* [WHAT THE TASK REQUIRES] When the records are reproduced, each one must match exactly, and no picture may be kept.
:::
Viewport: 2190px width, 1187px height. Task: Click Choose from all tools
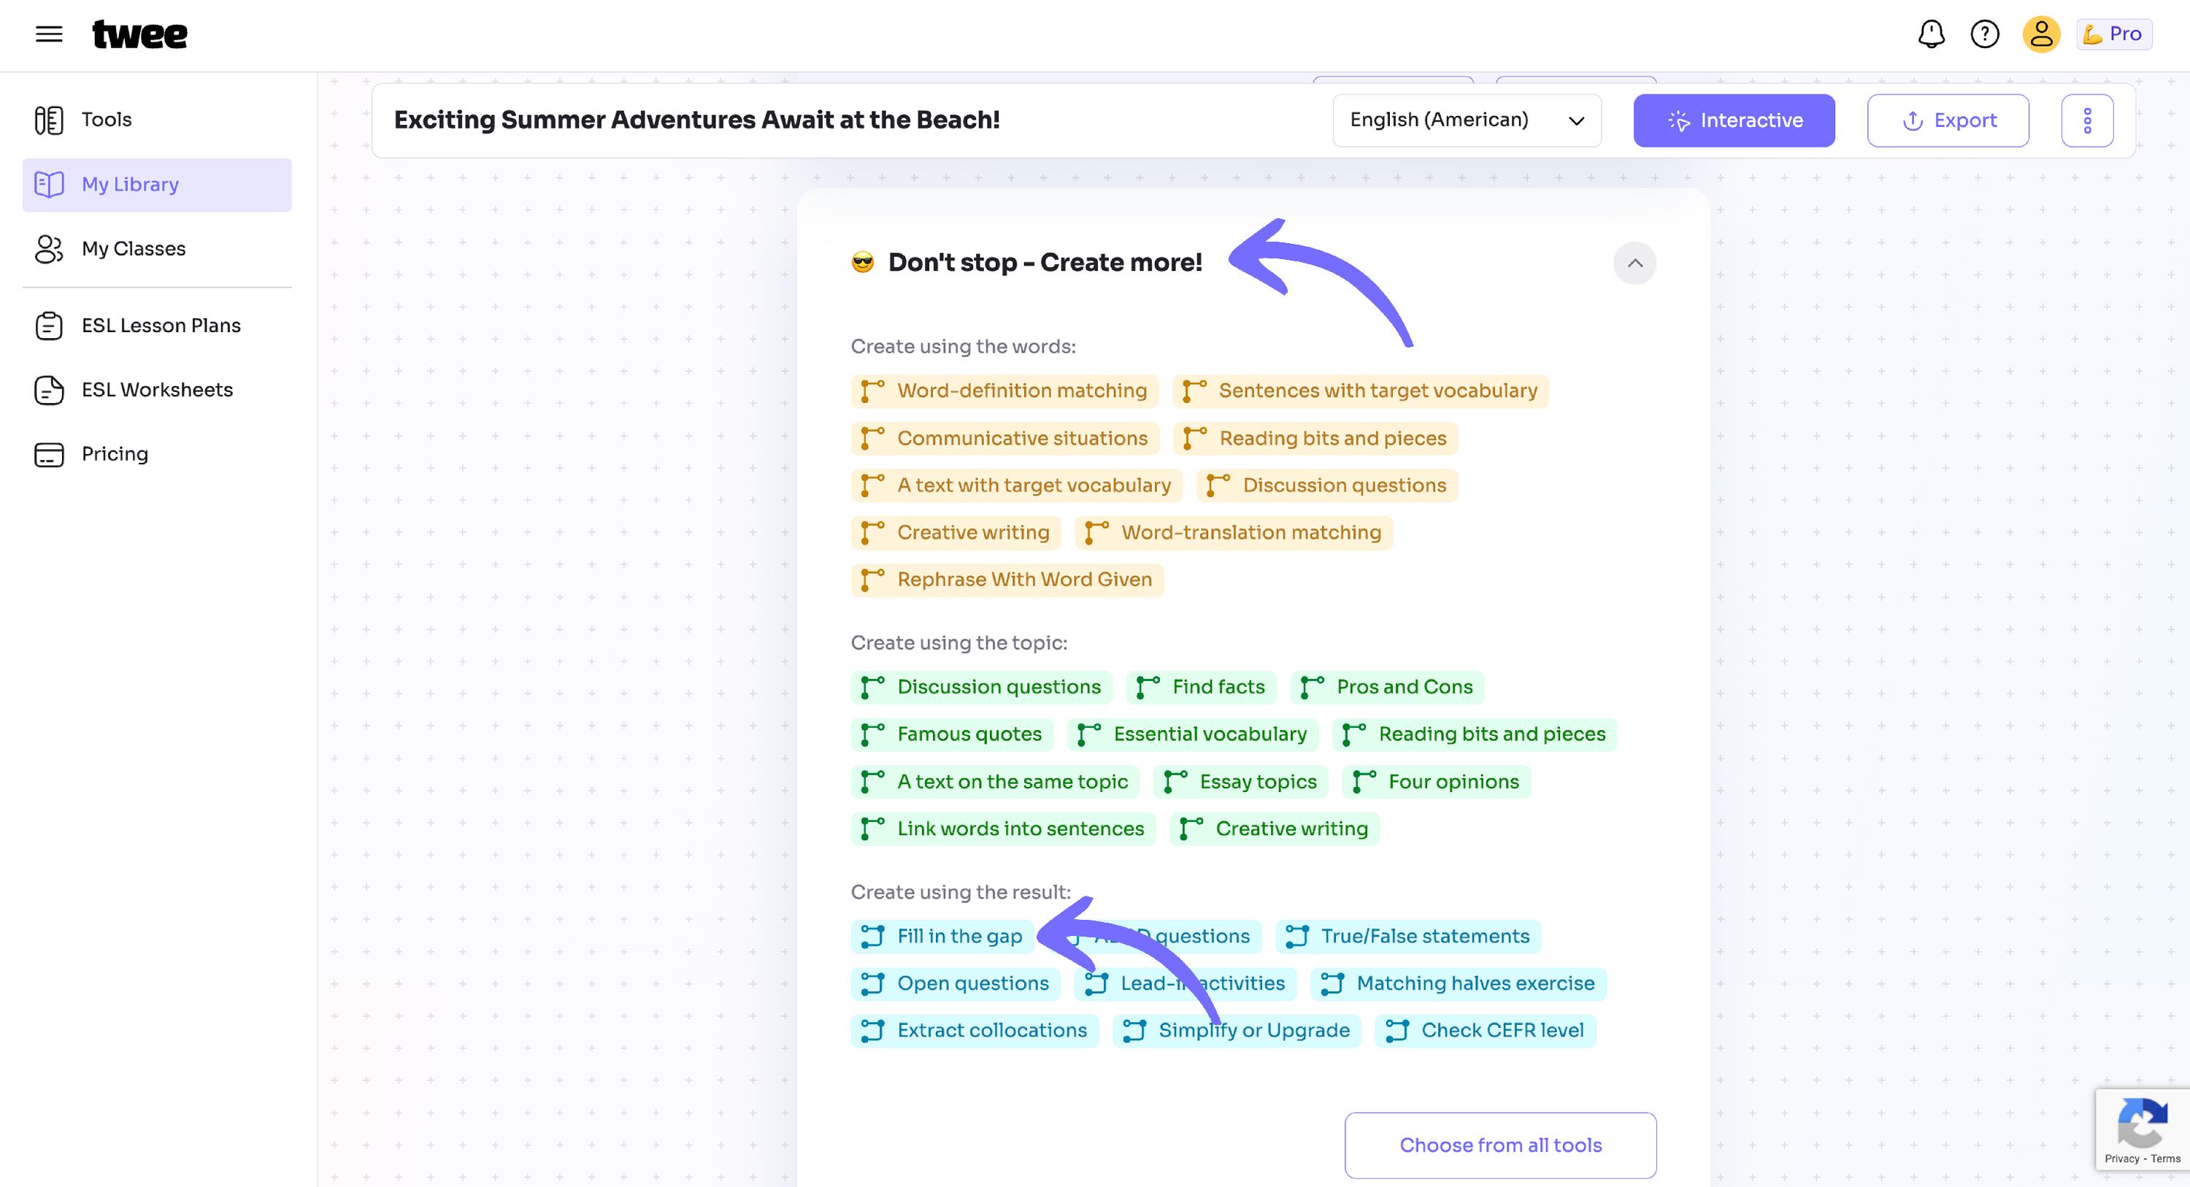tap(1500, 1145)
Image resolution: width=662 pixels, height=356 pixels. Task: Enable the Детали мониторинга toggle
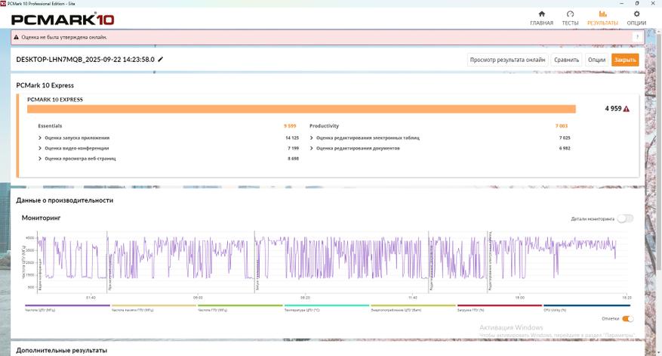(624, 218)
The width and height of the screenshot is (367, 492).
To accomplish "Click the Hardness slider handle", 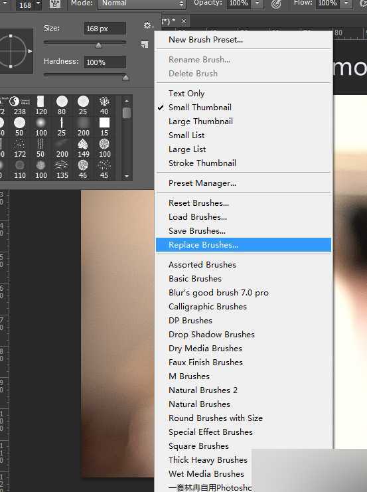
:::
* [PROBLEM SOLUTION]
Viewport: 2190px width, 1187px height. Task: Click Choose from all tools
tap(1500, 1145)
Image resolution: width=662 pixels, height=356 pixels. Task: Enable the Детали мониторинга toggle
(624, 218)
The width and height of the screenshot is (367, 492).
To accomplish "Click the Hardness slider handle", 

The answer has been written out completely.